日本を代表する商業地の主役の一角だった百貨店の撤退は、
国内の個人消費の低迷ぶりを象徴しており、
有楽町・銀座地区では今や、中国を中心としたアジアからの
観光客が消費を支える。百貨店や高級ブランドに代わり、
流行の衣料品を低価格で販売するファストファッションを
はじめとする格安衣料品店の存在感が増す一方となり、
街の姿は大きく移り変わっている。

*
「銀座は現代感あふれ、買い物に便利な街」。
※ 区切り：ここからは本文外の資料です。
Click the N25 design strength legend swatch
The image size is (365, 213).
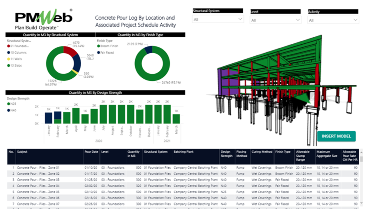8,104
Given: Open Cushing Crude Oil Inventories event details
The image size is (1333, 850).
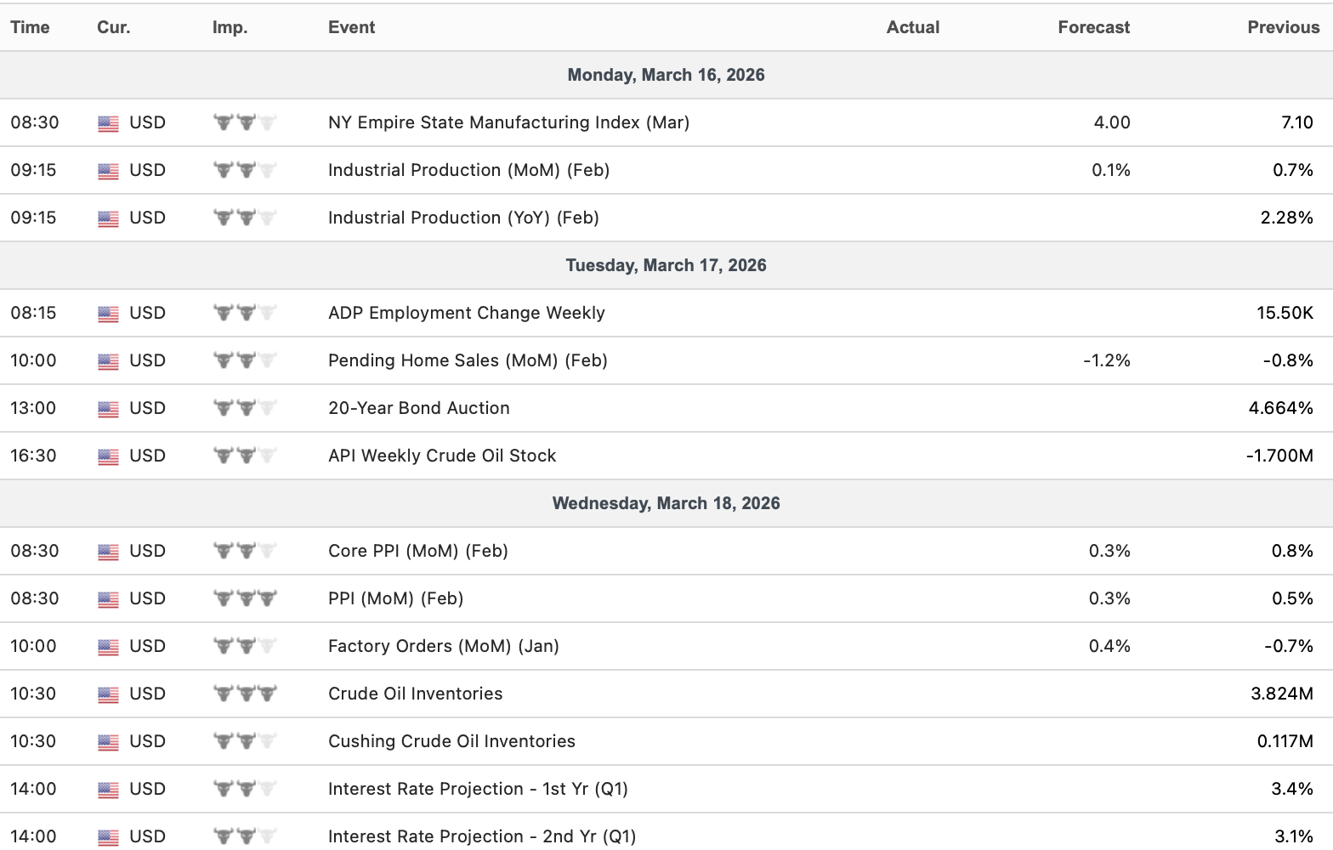Looking at the screenshot, I should 451,741.
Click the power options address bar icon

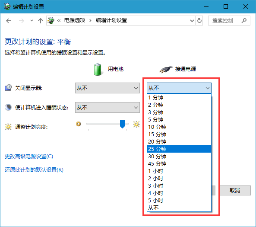click(x=51, y=20)
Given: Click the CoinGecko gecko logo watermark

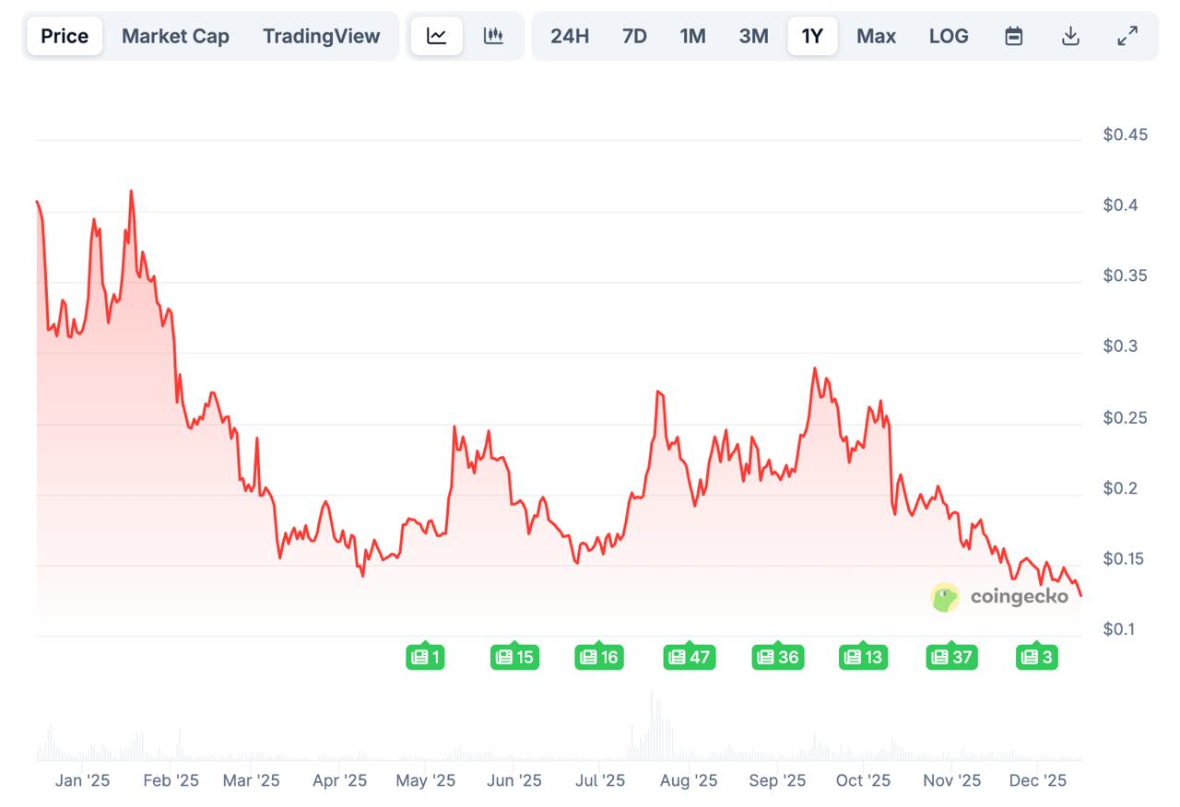Looking at the screenshot, I should 942,597.
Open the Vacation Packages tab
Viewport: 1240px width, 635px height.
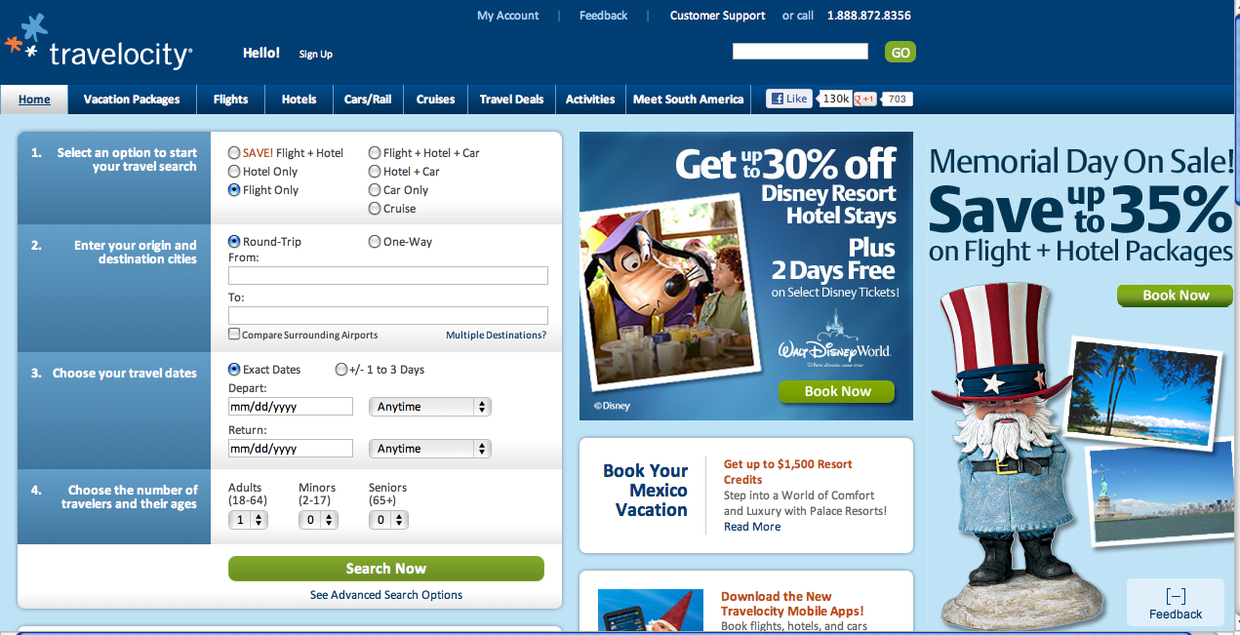tap(132, 99)
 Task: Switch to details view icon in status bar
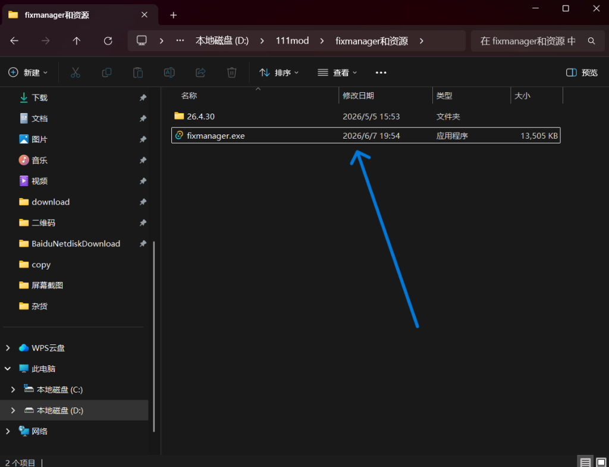[585, 462]
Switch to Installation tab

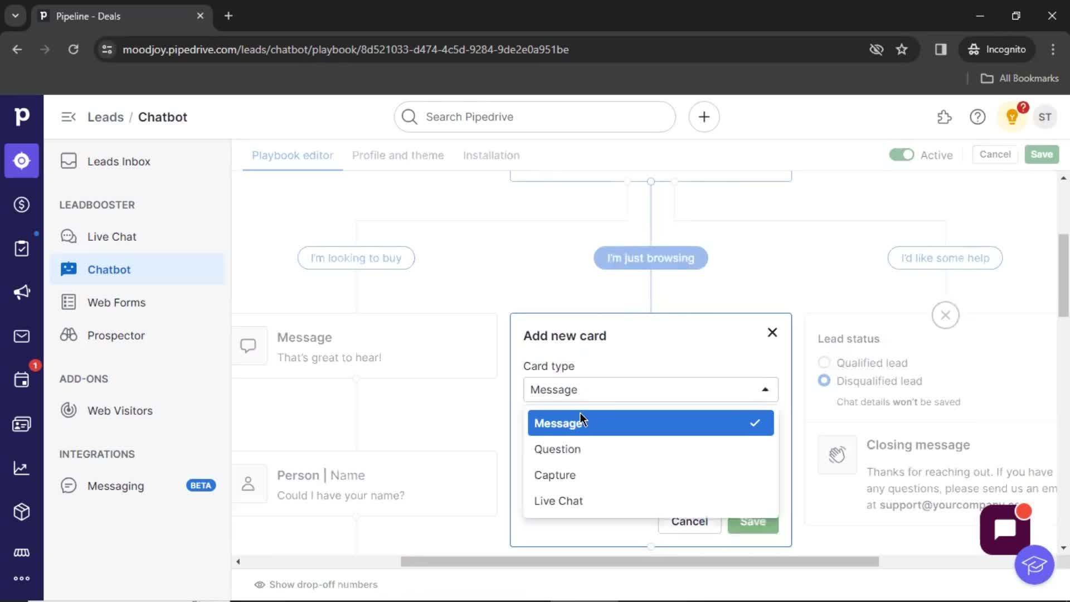491,155
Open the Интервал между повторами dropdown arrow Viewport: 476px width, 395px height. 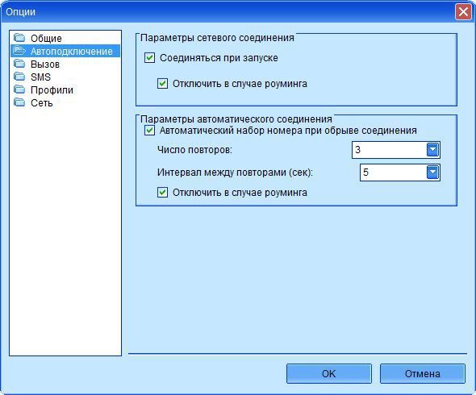(x=432, y=173)
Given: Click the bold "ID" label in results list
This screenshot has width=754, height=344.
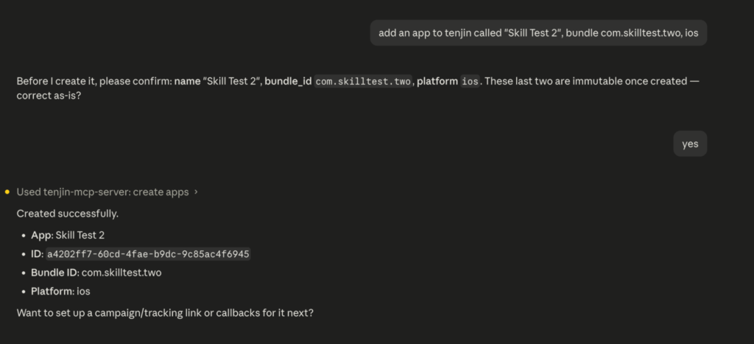Looking at the screenshot, I should pyautogui.click(x=37, y=254).
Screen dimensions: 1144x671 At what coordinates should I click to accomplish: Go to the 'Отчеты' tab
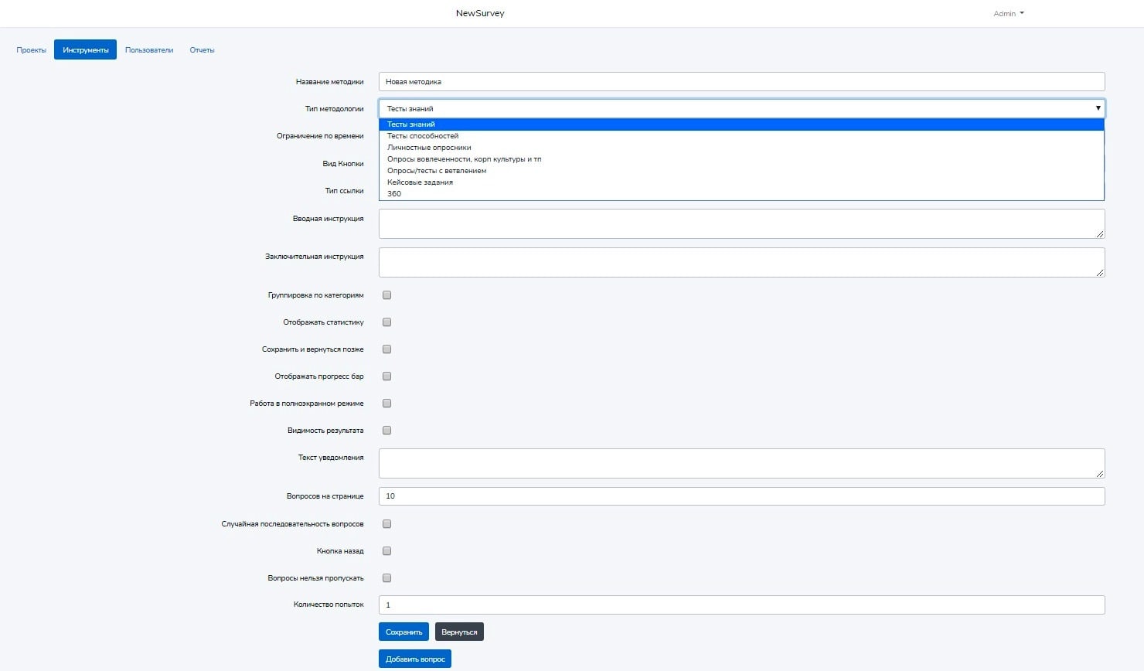coord(202,50)
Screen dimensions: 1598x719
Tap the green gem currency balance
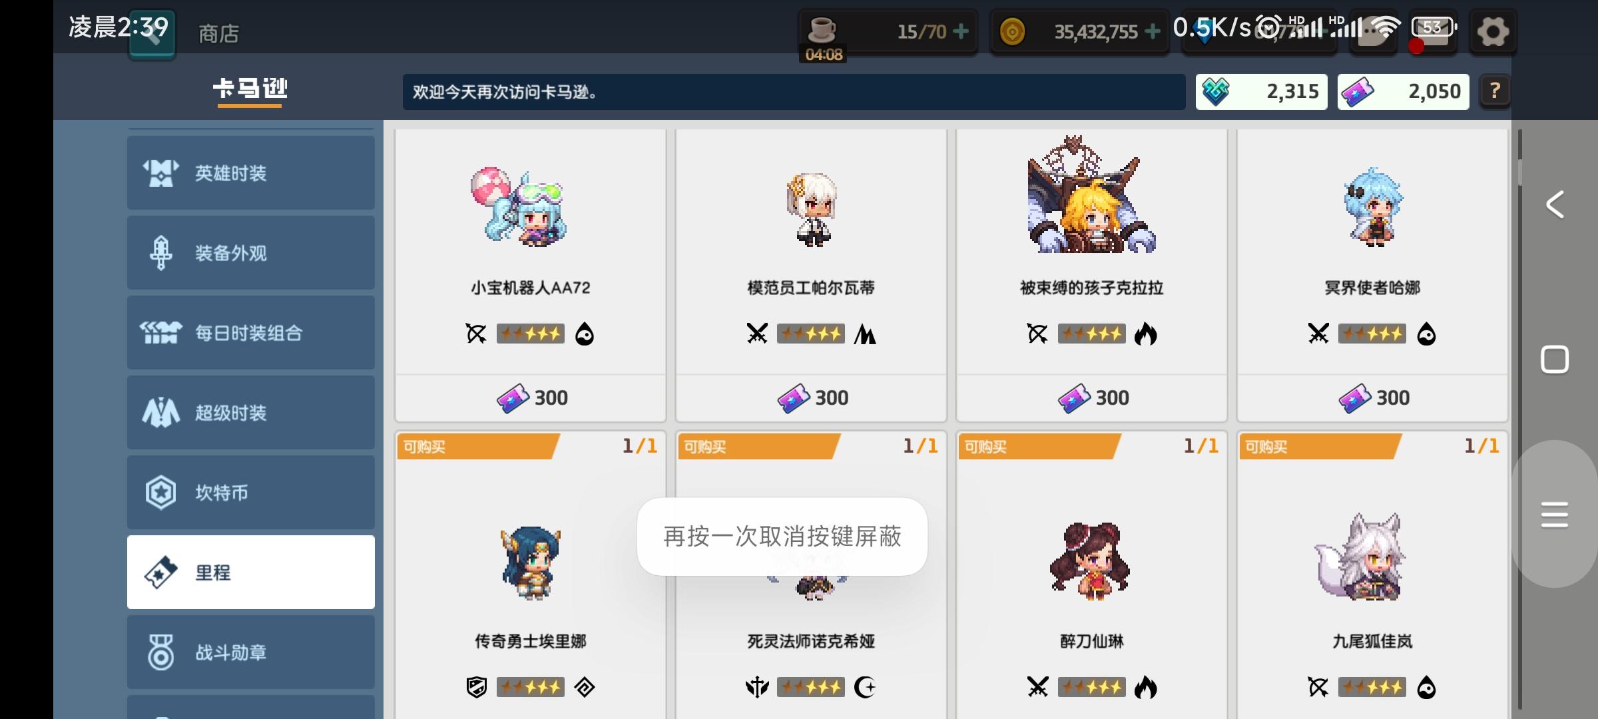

化粧品メーカー、
ファンケルの旗艦店「ファンケル銀座スクエア」を訪れた
中国人観光客の女性(28)はそう話した。中国で110店を展開する
同社は、中国では珍しい無添加製品などが受け、日本より
高級イメージで売る。中国での知名度が上がるにつれて
銀座の店でも中国人観光客が急増。
現在、来店客のうち約3~4割が中国人で、売り上げの約6割。
客単価も日本人客の約3倍の1万円前後という。

同店は5人の中国人スタッフを採用し、大量買いに対応すべく
買い物かごも通常の2~5倍の大きさにした。
「棚ごと買う客もいる」ため、商品を補充する陳列専門の
スタッフも3人配置。
「銀座の旗艦店で買う、というステータス」が中国人観光客の
買い物意欲をくすぐるという。

*
昨年9月の沖縄・尖閣諸島沖の中国漁船衝突事件後、
勢いは鈍ったが、周辺では「多い日は街行く3人に1人は中国人」
というほど中国人の姿が目立つ。
増床した三越銀座店では、免税カウンターを訪れる外国人の
約6割が中国人で「自家用ジェットで来日した富裕層もいるという。
訪日中国人旅行者は今年、昨年1~11月の累計で
前年同期比43.4%増の135万2,700人と大幅に増えた。

*
低迷する地域経済の下支え役として中国人観光客に期待する動きは、
全国の他の繁華街でも同様に起きている。

中国と地理的に近い福岡市。
今年3月の九州新幹線全線開業に合わせ、JR博多駅にオープンする
博多阪急では、中国人ら外国人観光客向けに専用カウンターを
設ける計画だ。

名古屋市の繁華街・大須では「大須商店街連盟」の440店のうち
約200店が、中国人が買い物に利用する銀聯カードに対応。
同商店街連盟の近藤文博事務局長は、
「外国人観光客はにぎわい創出に不可欠」と話す。

大阪では、高島屋大阪店は、電話通訳サービスを開始した。
店内15カ所に携帯電話を設置して、買い物客と店員の会話を
電話通訳でサポートする。

*
かつてのバルブ景気、日本人観光客が海外のブランド品を
買い漁った時代があったそうです。
私には、そのことの二重写しに私には感じられます。